**Stored data**
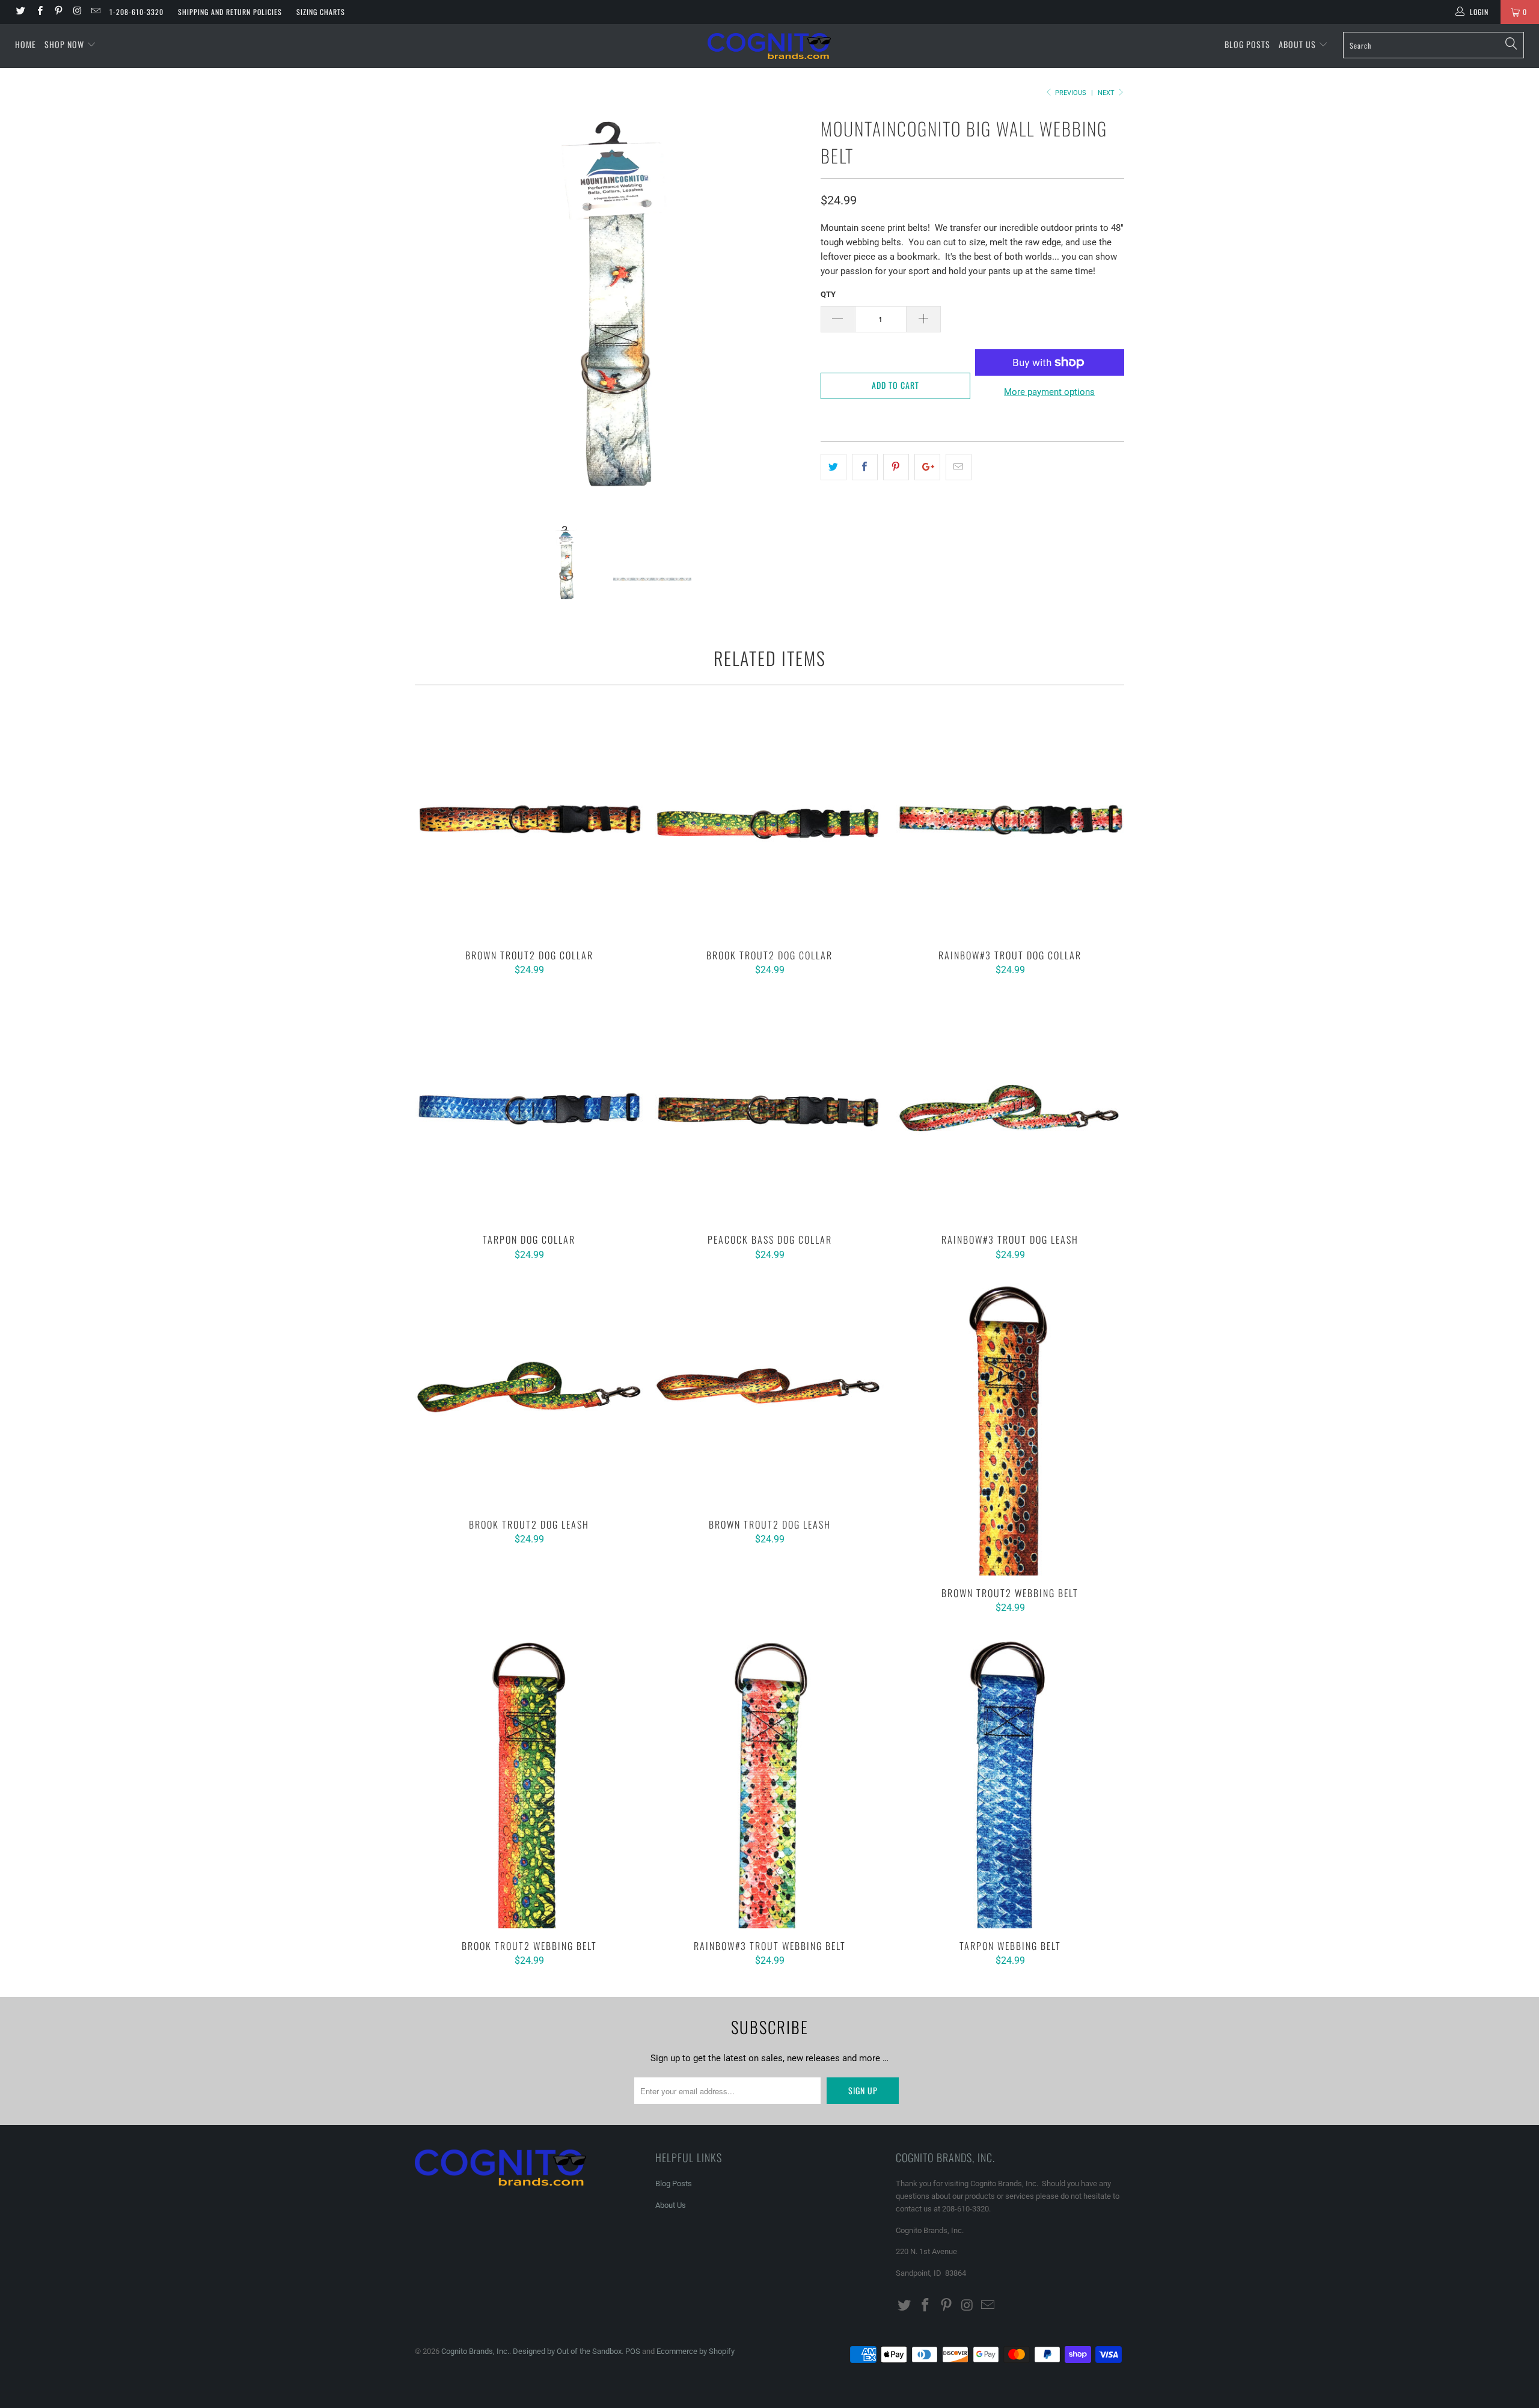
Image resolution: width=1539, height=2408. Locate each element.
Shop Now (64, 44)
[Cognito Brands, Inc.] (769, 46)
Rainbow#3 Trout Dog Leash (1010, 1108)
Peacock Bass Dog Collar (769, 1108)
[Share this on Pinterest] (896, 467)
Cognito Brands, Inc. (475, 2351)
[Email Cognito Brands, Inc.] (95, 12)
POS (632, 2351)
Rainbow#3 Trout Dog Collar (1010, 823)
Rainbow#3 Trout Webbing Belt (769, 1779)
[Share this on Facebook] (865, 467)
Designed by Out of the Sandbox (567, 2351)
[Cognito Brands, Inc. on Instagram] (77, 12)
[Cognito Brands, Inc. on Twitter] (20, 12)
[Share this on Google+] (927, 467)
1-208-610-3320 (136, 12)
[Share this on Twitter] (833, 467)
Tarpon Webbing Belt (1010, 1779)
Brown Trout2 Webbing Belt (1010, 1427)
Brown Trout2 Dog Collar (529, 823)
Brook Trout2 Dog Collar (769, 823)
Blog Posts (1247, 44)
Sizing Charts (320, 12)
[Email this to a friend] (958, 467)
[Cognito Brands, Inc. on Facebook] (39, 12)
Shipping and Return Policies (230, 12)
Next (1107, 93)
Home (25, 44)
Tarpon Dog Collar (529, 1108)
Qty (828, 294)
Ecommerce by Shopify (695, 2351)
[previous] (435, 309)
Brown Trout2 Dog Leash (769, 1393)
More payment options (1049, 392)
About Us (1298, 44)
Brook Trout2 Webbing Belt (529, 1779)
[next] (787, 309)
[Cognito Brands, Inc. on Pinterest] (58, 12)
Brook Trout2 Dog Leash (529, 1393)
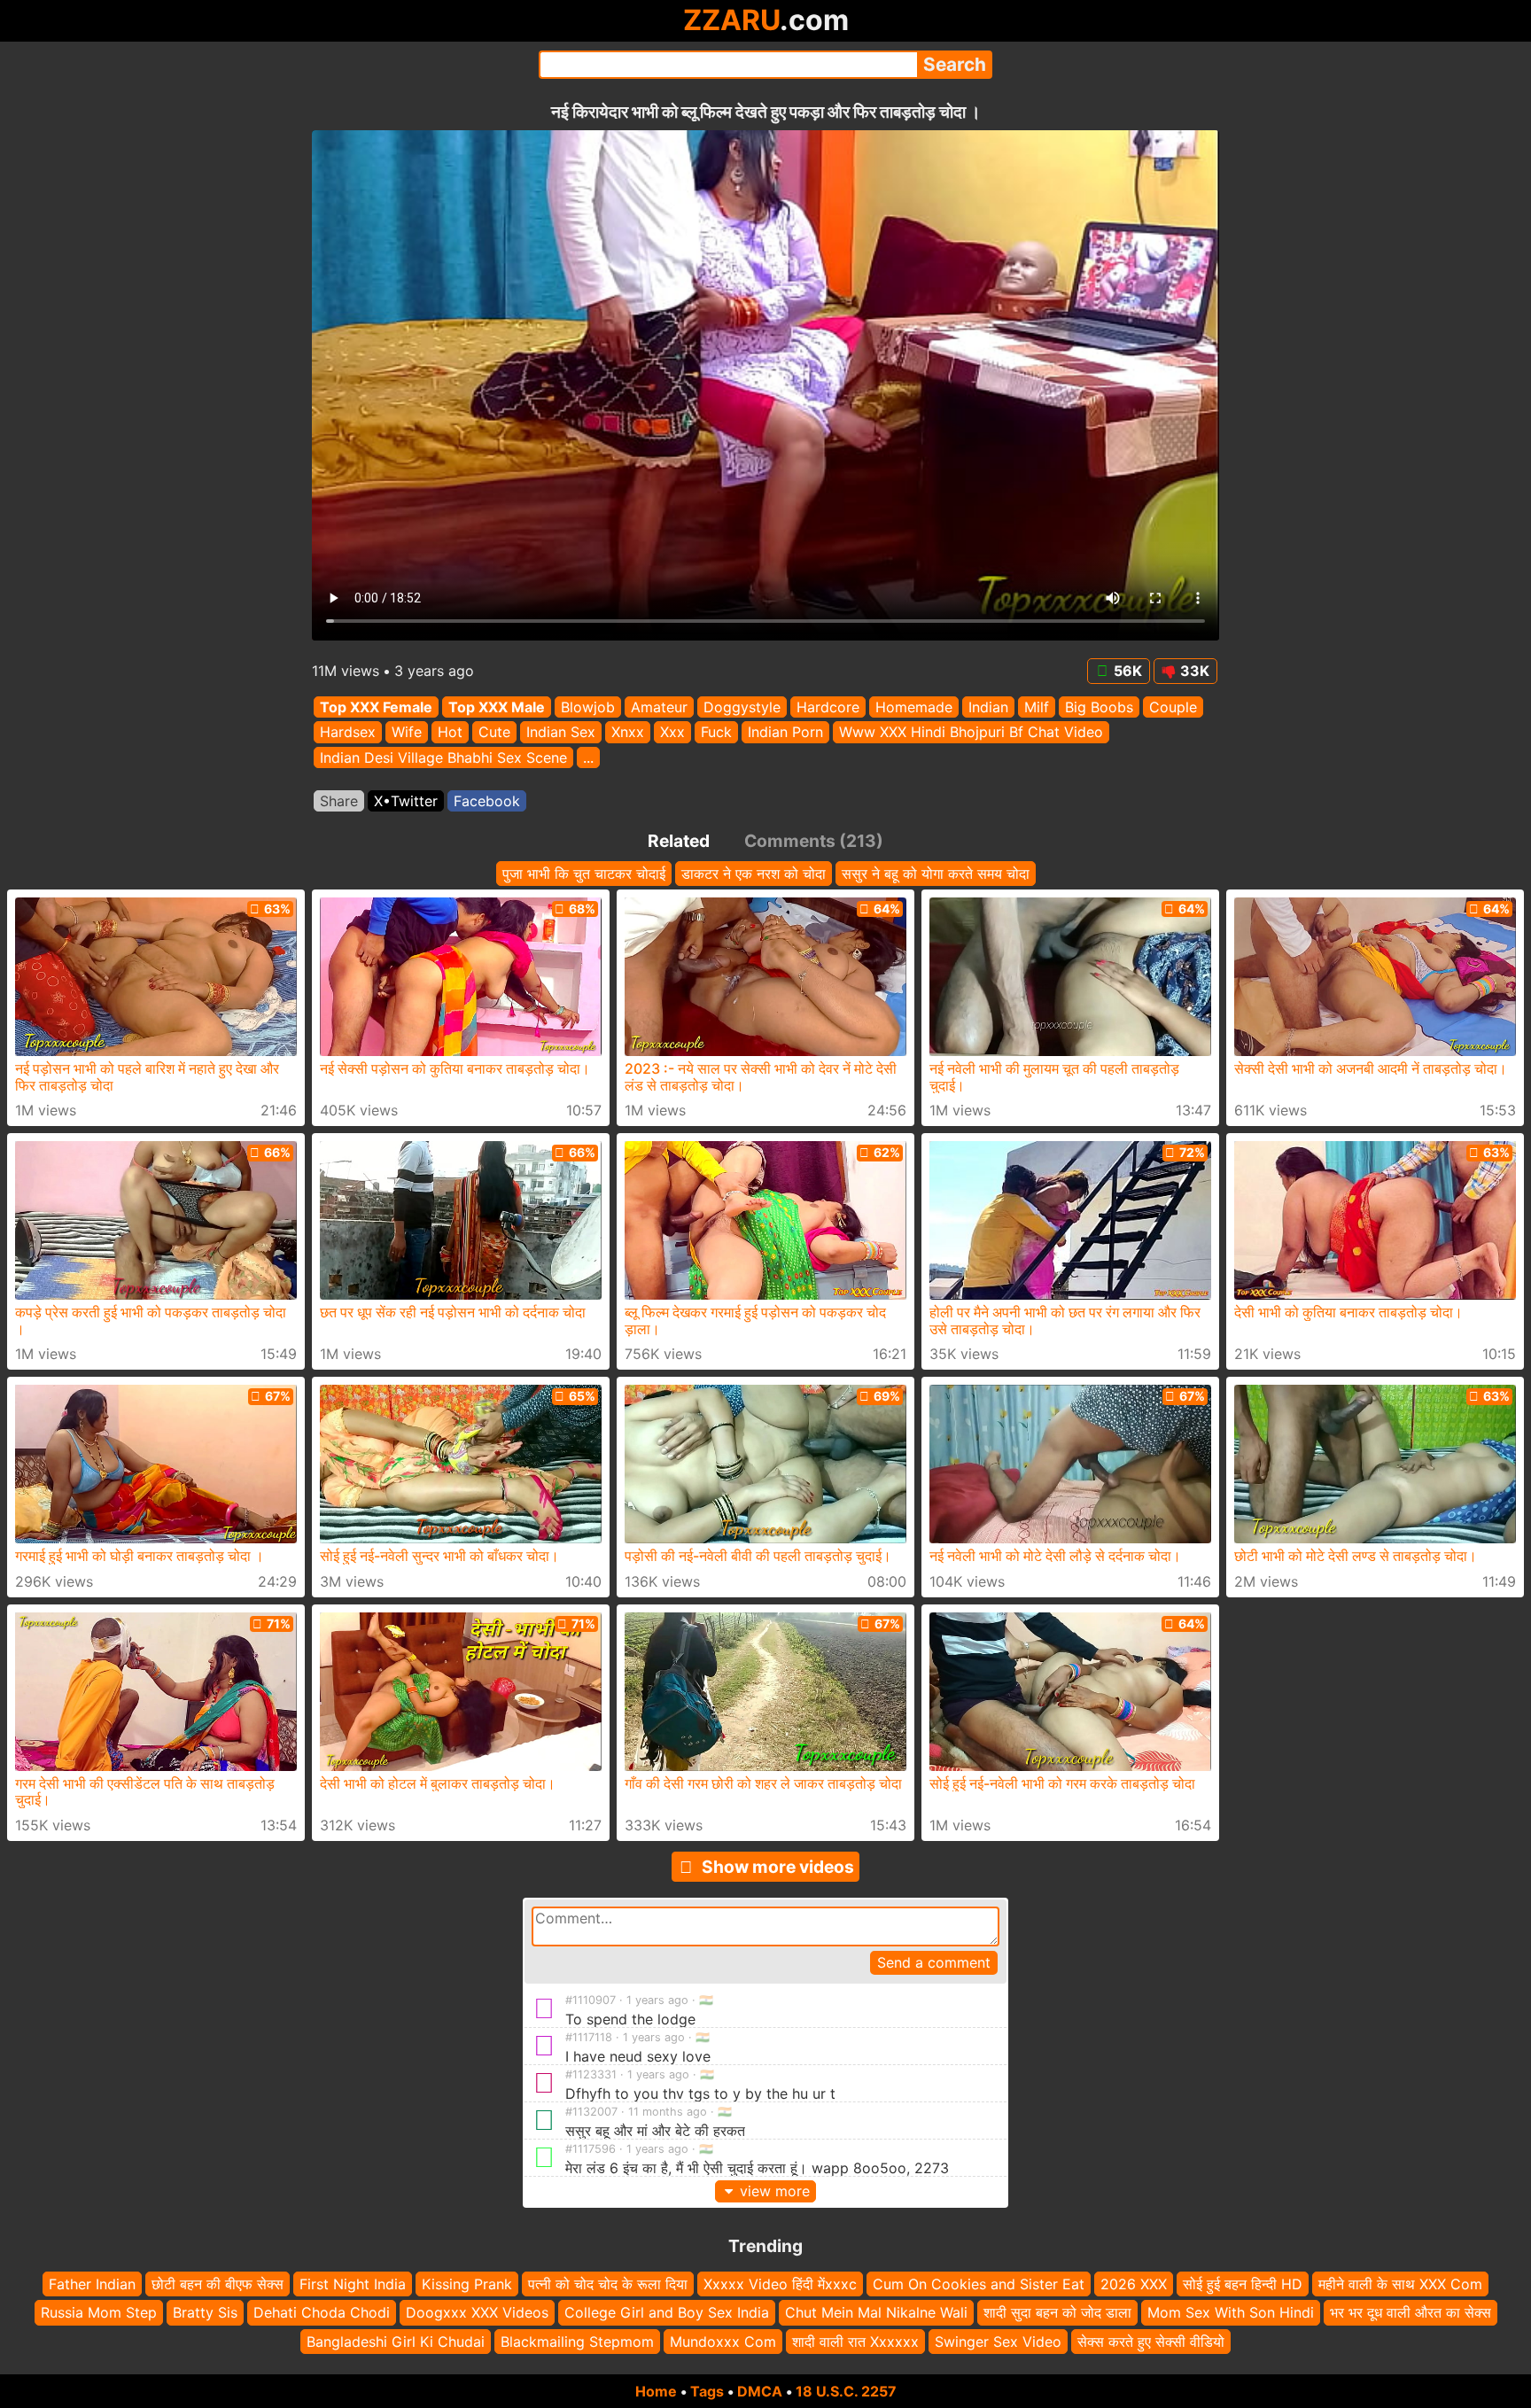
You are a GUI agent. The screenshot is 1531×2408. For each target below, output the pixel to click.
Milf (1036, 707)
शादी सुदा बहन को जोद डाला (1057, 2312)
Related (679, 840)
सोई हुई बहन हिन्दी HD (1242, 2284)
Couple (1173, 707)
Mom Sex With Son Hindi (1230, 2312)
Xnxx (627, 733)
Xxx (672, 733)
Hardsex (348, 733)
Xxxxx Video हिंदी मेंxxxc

**ABOUT THIS EXERCISE**
The required output is each line of the entries that contains the word "Tarpon".

**FINISHED TASK**
Tarpon Webbing Belt (1010, 1779)
Tarpon Dog Collar (529, 1108)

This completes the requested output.